Malgré la constitution à l’automne dernier du Forum de dialogue politique libyen (FDPL) sous l’égide de l’ONU, puis celle d’un gouvernement d’union nationale à la mi-mars autour d’Abdelhamid Dbeibah, les négociations entre les différentes factions politiques se tendent à nouveau à mesure que s’approchent la perspective des élections générales de la fin d’année.

Signe d’un climat désormais plus difficile, les blocages apparaissent se multiplier à la tête de l’Etat libyen. Le nouveau Premier Ministre s’est déjà vu compromis dans un scandale de corruption moins de trois mois après son arrivée, tandis que le budget de son gouvernement n’a toujours pas reçu d’approbation du Parlement.

Chargé de préparer les modalités du scrutin, le Forum de dialogue pâtit quant à lui de l’absence de certaines composantes ethniques et politiques de la société civile libyenne pour asseoir sa légitimité. Largement dominé par les Frères musulmans qui occupent à eux seuls 42 sièges de l’organisation, le Forum a vu notamment le départ des nostalgiques de Mouammar Kadhafi peu de temps après sa création. Il essuie désormais de nombreuses critiques sur sa représentativité, alors que les doutes se multiplient quant à la conclusion d’un accord suffisamment large pour permettre la tenue des élections en décembre.

Un conflit interminable….

Saïf al-Islam Kadhafi en outsider

Deuxième fils et dauphin du « Guide », Saïf al-Islam Kadhafi s’est quant à lui déjà déclaré candidat et pourrait exploiter les divisions de la classe politique pour acter le retour de son clan sur le devant de la scène.

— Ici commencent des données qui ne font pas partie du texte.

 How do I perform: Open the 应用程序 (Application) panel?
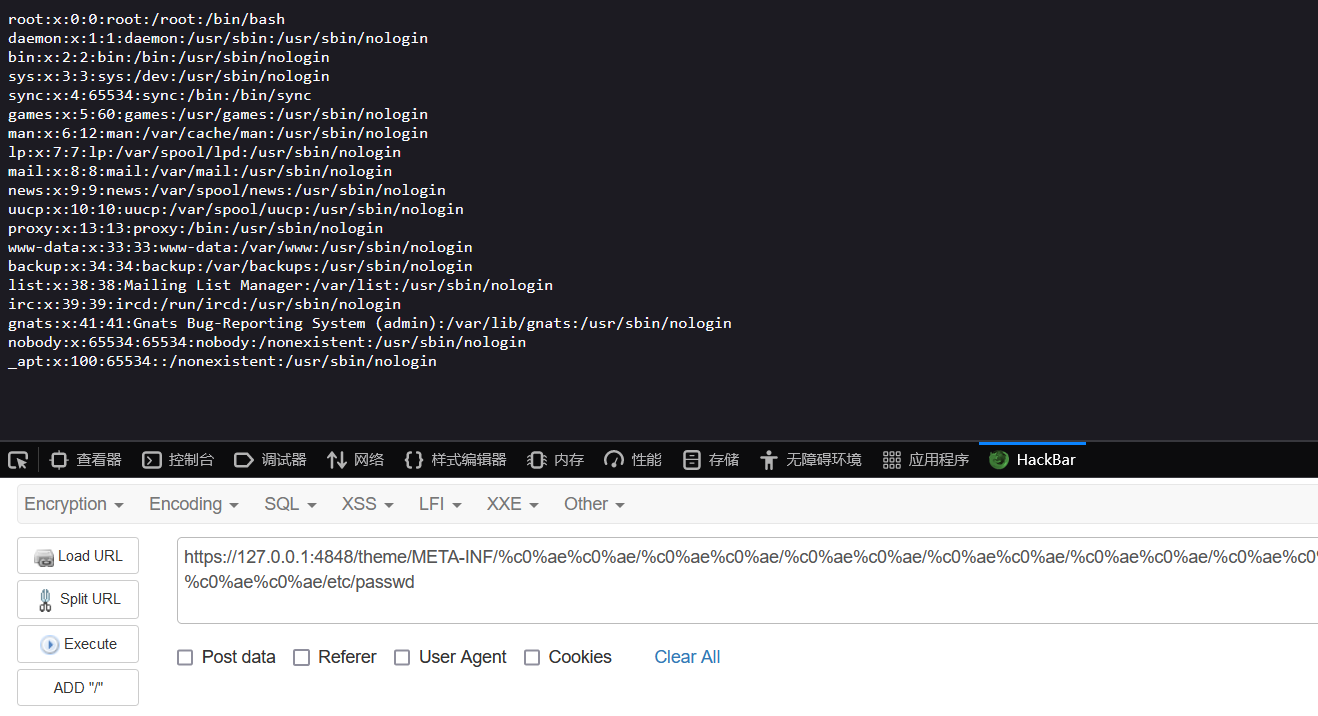pos(924,459)
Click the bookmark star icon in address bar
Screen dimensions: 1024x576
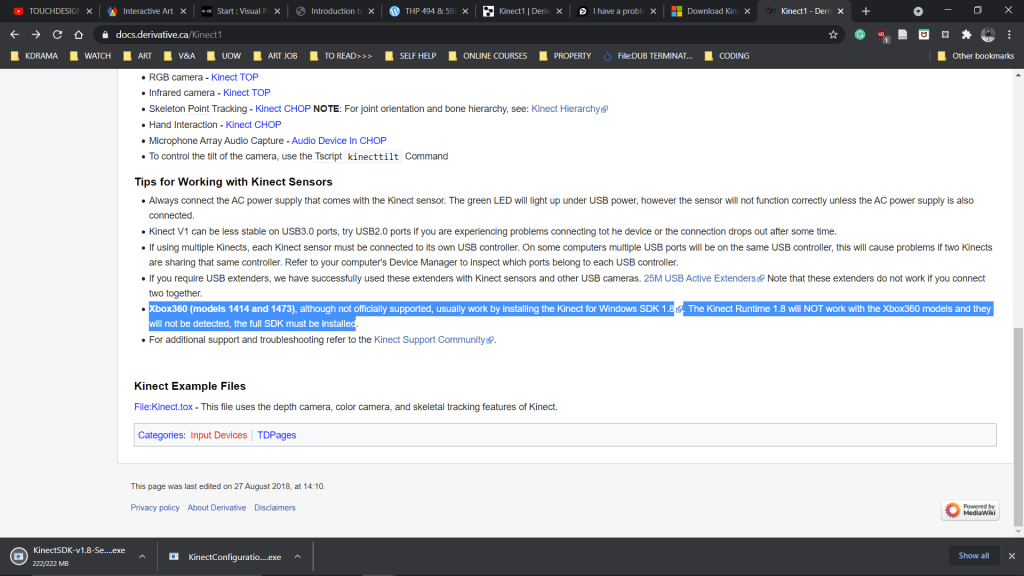[x=833, y=34]
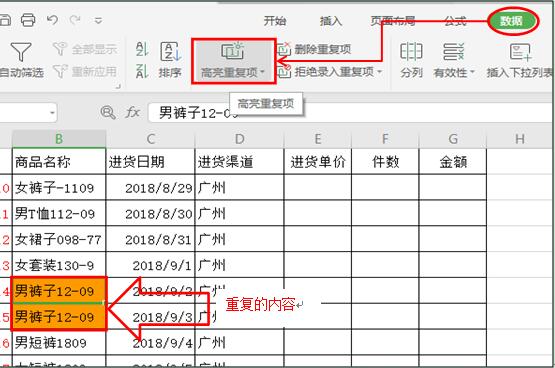Open the Name Box dropdown arrow
555x368 pixels.
pos(52,113)
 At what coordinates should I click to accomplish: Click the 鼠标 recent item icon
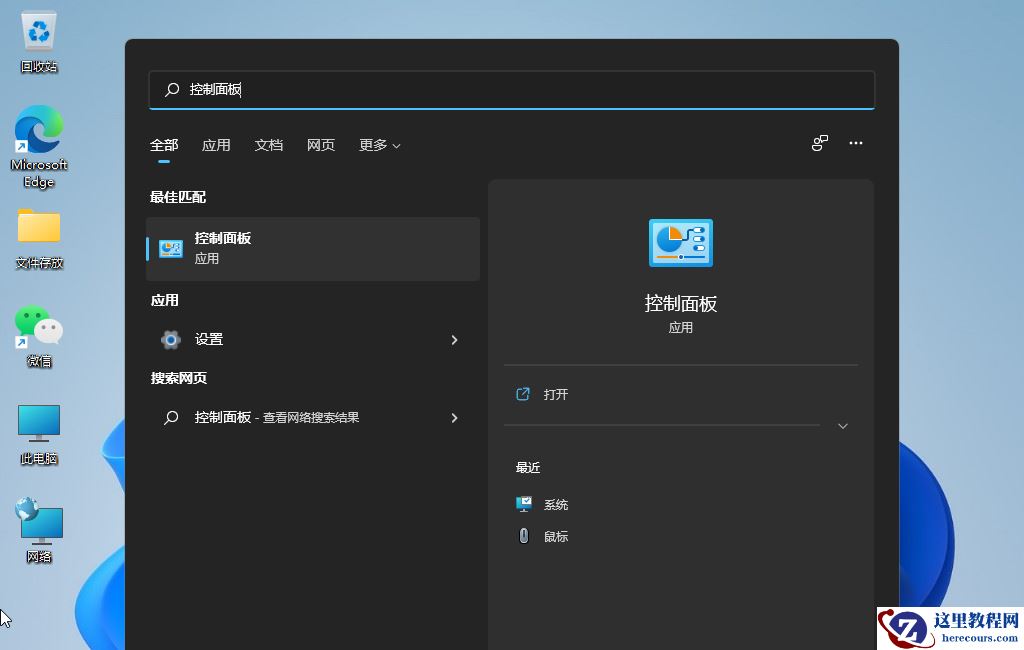coord(523,536)
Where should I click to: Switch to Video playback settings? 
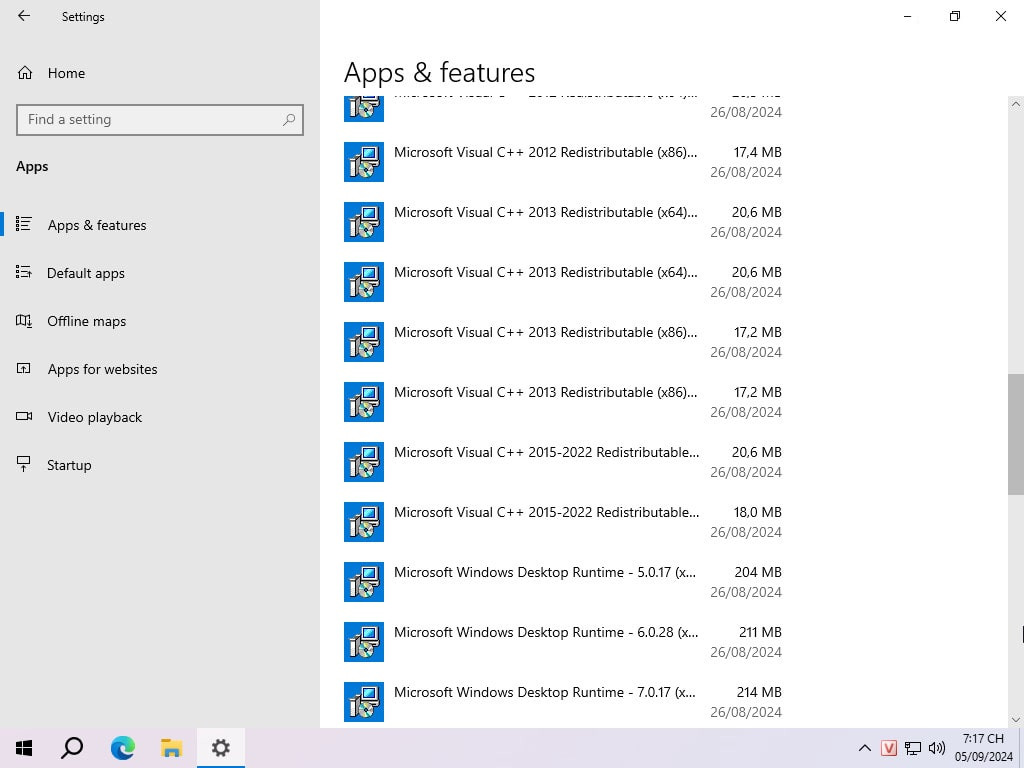click(x=94, y=417)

Après avoir remporté plusieurs sièges lors des élections municipales de 2020, les soutiens de l’ancien régime ont aussi participé au Forum de dialogue politique avant d’en claquer la porte avec fracas. Sans pour autant renoncer à peser sur la phase de transition et mieux avancer leurs pions.

Saïf al-Islam Kadhafi avait tenté dès 2018 de revenir dans le jeu politique en faisant planer l’éventualité de sa candidature à la présidentielle. L’héritier de Mouammar Kadhafi bénéficie notamment du soutien de son riche cousin, Ahmed Kadhaf al-Dam. Ancien dignitaire du régime, al-Dam se dit quant à lui convaincu de la victoire possible de son parent aux élections en décembre prochain.

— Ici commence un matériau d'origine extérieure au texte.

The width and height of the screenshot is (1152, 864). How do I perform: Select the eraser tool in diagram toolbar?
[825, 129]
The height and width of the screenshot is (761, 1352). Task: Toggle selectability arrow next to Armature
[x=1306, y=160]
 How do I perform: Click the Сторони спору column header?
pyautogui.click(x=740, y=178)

La convalescence de l’Etat libyen et la mise sur pied d’institutions solides et démocratiques sont par ailleurs menacées par la situation sécuritaire encore fragile de la Libye. Après une décennie de crise quasi-continue, le pays reste en effet sous la menace de milices terroristes affiliées à Al-Qaïda et à l’Etat islamique qui ont profité de la division du pays pour s’implanter solidement sur le sol libyen.

La Libye doit aussi faire face à une criminalité galopante, et notamment à l’explosion du trafic d’êtres humains qui prospère sur la crise migratoire et l’absence d’Etat pour l’enrayer. Ces enjeux, qui débordent les frontières de l’Etat libyen, inquiètent la communauté internationale, qui s’apprête une nouvelle fois à se pencher au chevet du pays.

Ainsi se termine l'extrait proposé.